Dan in Real Life
United States, 2007
U.S. Release Date:
PG-13 (Sexual Situations, Profanity)
Theatrical Aspect Ratio:
Steve Carrell, Juliette Binoche, Mitch Burns, Dianne Wiest, John Mahoney, Emily Blunt, Alison Pill, Brittany Robertson, Marlene Lawston
Pierce Gardner and Peter Hedges
Most romantic comedies follow conventional formulas that, when they work, can result in a frothy, enjoyable end product - admittedly, not something to challenge the intellect but enough to cause the heart to skip a beat or two. When those formulas turn rancid, however, the result is something like Dan in Real Life. Beneath its aw-shucks, wants-to-be-liked exterior, this is a bankrupt motion picture. It's cloying, artificial, and not the least bit romantic. In its 100 minutes of screen time, it gets only one thing right: that teenage girls will always hate their father, regardless of the provocation.
Dan in Real Life feels like a bad flashback to The Family Stone. However, where that one had some charm, wit, and genuine romantic impulses, this one has none of the above. It's an unhealthy mix of romance and family angst and, while the dosage isn't toxic, there are too many times when it comes close. The most depressing thing about watching this movie is that there's always a sense it's on the verge of doing something interesting, but it never gets there. Only when the end credits are rolling does it become apparent that the movie is never going to live up to whatever potential it might have claimed.

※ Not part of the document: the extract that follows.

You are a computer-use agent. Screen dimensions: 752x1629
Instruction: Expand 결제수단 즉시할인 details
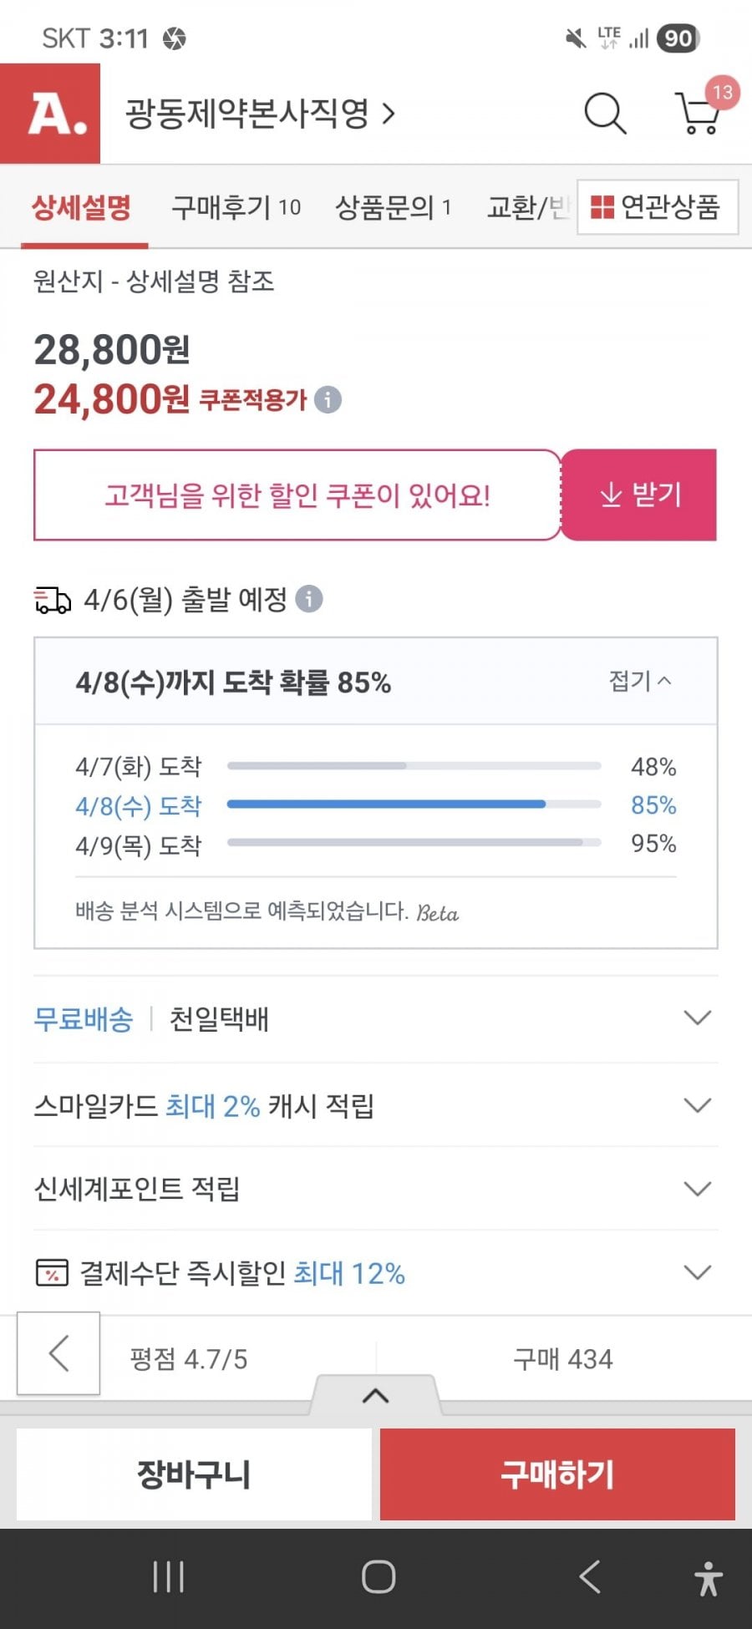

Dan Burns (Steve Carrell) is a newspaper advice columnist and writer of fiction who's on the verge of hitting it big with a nationwide syndication deal. He's the single father of three girls - 17-year-old Jane (Alison Pill), 15-year-old Cara (Brittany Robertson), and the much younger Lilly (Marlene Lawston) - a brood he has raised on his own for the past four years following the death of his wife. This fall, as every year, the entire Burns clan gathers at Grandma and Grandpa's (Dianne Wiest and John Mahoney) house for a family reunion. While out buying a newspaper, Dan encounters a woman, Marie (Juliette Binoche), in a bookstore. It's a "meet cute" that only a screenwriter could dream up (so much for the "real life" aspect of the title). The two hit it off and spend hours talking, but eventually Marie has to leave to meet her boyfriend. Dan heads home only to discover that Marie's boyfriend is, in fact, Dan's younger brother, Mitch (Dane Cook). With Marie and Dan now under the same roof for a period of time, this sets the stage for a series of clandestine meetings and other sit-com plot devices designed to keep this "secret" relationship from coming into the open while passion continues to bubble underneath.

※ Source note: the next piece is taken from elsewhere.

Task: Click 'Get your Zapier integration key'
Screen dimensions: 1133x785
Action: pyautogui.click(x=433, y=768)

It's instructive to realize that the relationship we care about the least is the one between Dan and Marie. Not only don't they seem made for one another but it's hard to imagine them doing anything that involves horizontal activity. Juliette Binoche is a great actress but she lacks the necessary ingredients to succeed in a romantic comedy. The immensely likeable Steve Carrell falls back on a cross between the characters he played in The 40-Year-Old Virgin and Little Miss Sunshine. If it worked in the past, why not regurgitate it? Dane Cook is once again annoying, continuing to make me wonder why this guy is so popular. (If he ever makes a movie with Jack Black, there's no way I'll be able to endure it.) Emily Blunt brings some energy to the film, but she's only in a few short scenes with a total screen time of less than ten minutes. More Blunt might not have saved the film but it would have made it more palatable.

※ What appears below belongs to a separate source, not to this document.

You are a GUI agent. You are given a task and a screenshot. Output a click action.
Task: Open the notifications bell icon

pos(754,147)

The movie strains credibility on a consistent basis but, since this is a "comedy," we are supposed to forgive such lapses even when they become extreme. But it's not easy to be forgiving when there's no real payoff. Too often, such as with Dan's repeated run-ins with the same cop, there aren't any laughs. On those occasions when Dan in Real Life ventures into the dramatic arena, it's on even less stable ground. Dan's interaction with his children is so awkward that it's embarrassing and the way he deals with his family isn't any more mature. We're also supposed to believe that his brief morning encounter with Marie has changed Dan's life forever, but we're only permitted to see a fraction of their interaction. Director Peter Hedges cheats by using the montage method (something he also employs later during a crucial scene in a bowling alley). The filmmakers want us to accept that Marie and Dan are suddenly stuck by Cupid but they don't take the time or effort to show it. What they're selling, we're not buying and the entire foundation of the movie falters as a result of that.
It's tough to actively dislike something this bland and inconsequential. It's just another throw-away movie that only merits a review because it features someone as prominent as Carrell. It's doubtful that even the most stalwart defenders of formulaic romantic comedies will be able to mount much of a campaign in favor of this one. It does too few things well to be worth fighting for. It is being released as Halloween counterprogramming to Saw IV, and one would expect Dan in Real Life to be justifiably eviscerated at the box office.